En este punto, la urgencia de someter a nuestra democracia a un ejercicio didáctico de autoanálisis se convierte en una tarea inaplazable, y la decisión de autoexplorarse para entonar el mea culpa se instituye como un deber moral obligatorio. Pero arrastrados por la lógica del neoliberalismo, aturdidos por la aceleración constante a la que nos somete el ritmo de vida actual, concentrados en los diferentes roles de productor-consumidor-receptor y deslumbrados por una sociedad de la información que nos gotea con incesantes y pasivos estímulos que difuminan la promesa de una futura sociedad del conocimiento, quizá no tengamos el tiempo ni la actitud que requiere semejante ensayo de reposo y reflexión. ¿Pudiera ser que el sistema educativo, dirigido por el poder político, también se haya dejado embaucar por este vertiginoso compás que le ha conducido a formar productores, consumidores y receptores de conocimientos prácticos y precisos, olvidando quizá aspectos fundamentales como la educación para la igualdad, la convivencia, la libertad, la ciudadanía y la felicidad? ¿Es posible que no se haya enseñado a los alumnos y alumnas a saber aprender, desenvolverse por sí mismos o ser independientes y críticos para poder desentrañar el cúmulo de información y pseudinformación al que se ven expuestos? ¿O tal vez, además, los medios de comunicación y los padres en el mismo grado parecen haber reservado la absoluta potestad de esa enorme responsabilidad únicamente a los profesores y directores de los respectivos centros docentes?

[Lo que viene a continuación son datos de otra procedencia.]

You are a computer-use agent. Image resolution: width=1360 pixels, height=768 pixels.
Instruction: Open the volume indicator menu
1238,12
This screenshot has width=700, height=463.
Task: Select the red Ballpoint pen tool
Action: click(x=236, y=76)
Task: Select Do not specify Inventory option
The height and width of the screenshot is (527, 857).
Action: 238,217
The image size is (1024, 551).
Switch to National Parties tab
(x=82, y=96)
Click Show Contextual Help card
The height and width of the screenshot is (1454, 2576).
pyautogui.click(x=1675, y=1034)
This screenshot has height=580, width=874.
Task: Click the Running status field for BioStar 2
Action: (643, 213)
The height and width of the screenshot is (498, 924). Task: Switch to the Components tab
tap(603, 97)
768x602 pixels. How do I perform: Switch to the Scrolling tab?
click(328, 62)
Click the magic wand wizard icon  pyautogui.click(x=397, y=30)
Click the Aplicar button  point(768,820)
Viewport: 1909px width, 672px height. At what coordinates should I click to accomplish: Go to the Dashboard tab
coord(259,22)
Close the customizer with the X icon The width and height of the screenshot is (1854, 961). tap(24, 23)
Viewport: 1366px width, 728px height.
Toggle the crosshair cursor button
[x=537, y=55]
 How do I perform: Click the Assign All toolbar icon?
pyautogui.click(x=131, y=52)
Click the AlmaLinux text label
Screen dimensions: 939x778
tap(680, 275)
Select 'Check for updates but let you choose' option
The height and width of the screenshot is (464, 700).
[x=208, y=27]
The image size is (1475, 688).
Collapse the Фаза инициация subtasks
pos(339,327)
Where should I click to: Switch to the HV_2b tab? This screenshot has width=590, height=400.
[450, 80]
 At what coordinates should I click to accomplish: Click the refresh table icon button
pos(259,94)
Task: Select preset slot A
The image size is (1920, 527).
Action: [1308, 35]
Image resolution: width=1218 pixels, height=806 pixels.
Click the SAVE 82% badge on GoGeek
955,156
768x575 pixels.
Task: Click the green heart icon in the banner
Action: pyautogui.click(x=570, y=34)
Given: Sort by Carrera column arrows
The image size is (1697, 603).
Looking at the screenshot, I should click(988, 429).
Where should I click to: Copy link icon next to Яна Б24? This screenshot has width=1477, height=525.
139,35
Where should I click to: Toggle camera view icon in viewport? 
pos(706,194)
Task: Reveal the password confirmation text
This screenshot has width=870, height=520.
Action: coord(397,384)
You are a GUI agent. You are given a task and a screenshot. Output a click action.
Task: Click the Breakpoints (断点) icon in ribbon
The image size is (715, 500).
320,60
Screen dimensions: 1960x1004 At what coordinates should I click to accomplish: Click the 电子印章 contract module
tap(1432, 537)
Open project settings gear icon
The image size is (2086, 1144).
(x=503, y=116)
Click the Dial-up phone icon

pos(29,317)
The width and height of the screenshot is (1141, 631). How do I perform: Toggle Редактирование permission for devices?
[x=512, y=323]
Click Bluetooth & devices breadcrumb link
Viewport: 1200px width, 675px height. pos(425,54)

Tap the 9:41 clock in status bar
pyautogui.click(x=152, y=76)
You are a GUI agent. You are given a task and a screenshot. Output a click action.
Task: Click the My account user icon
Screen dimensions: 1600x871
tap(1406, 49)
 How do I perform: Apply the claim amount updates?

Parece pues necesaria una reformulación del difícil papel actual de la escuela y de los educadores; una relectura correlativa del carácter fundamental de los medios de comunicación en la difusión de los esfuerzos que se van realizando en esta dirección desde la comunidad educativa; la incorporación para los medios de una nueva mirada, un compromiso, referente a su carácter formador y socializador de primera instancia; y la adopción por parte del estamento político de una actitud firme aunque flexible ante las demandas del sector, y alejada de intereses partidistas o motivaciones económicas. Todo ello, esgrimido con la distancia que requiere, desde una calma ya lejana, y no obviando un aspecto fundamental y tantas veces olvidado, como es el de dirigir la educación hacia la formación de ciudadanos y ciudadanas libres y, sobre todo, felices.